[Bioclusters] Gridlet test of BLAST using datagrid directories.

Mon, 2 Dec 2002 11:07:06 -0600 (CST)

> This test (quick hack) shows how one can use multiple
> computers, including spare MacOSX, Windows, and Linux
> workstations, to distribute and speed up large biosequence
> analyses, BLAST in this example.  If you can split large data
> sets to small subsets distributed to many computers, analyze each
> subset and reassemble subset results to a whole, you should
> be able trade time for compute nodes.

I apologize if this is obvious or redundant.  
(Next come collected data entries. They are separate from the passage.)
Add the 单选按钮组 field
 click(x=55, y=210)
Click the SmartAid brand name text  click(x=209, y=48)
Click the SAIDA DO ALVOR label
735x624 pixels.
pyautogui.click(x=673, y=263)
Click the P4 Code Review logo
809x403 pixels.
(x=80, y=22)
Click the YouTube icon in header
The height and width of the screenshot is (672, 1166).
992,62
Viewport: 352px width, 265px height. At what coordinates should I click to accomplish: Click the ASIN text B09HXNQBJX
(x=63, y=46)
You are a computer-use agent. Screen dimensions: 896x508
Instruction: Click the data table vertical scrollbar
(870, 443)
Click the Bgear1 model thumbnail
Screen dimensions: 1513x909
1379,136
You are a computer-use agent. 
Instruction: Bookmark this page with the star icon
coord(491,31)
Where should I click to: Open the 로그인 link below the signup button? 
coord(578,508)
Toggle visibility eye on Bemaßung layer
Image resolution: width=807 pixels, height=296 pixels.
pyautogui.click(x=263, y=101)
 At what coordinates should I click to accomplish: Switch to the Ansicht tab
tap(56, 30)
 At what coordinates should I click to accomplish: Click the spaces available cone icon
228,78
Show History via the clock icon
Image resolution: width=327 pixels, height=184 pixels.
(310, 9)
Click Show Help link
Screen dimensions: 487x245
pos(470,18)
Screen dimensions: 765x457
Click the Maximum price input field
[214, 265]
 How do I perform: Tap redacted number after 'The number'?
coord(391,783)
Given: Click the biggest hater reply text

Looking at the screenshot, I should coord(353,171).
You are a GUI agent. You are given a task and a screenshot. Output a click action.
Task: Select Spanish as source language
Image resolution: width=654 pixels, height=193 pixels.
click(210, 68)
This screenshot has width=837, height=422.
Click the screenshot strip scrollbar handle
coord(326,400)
The scheme you've coded (split the target into N chunks, where N is
the number of compute nodes availalable, ship one chunk to each
compute node, and then assemble results at the end), may well reduce
response time on any single query.  It is also highly susceptible to
transient or permanent failures in the network, compute node, or
re-assembly stages.  It also adds a great deal of overhead to each of
the jobs.  The fact that the target needs to be re-formatted
every time we gain or lose a compute node seems particularly iffy.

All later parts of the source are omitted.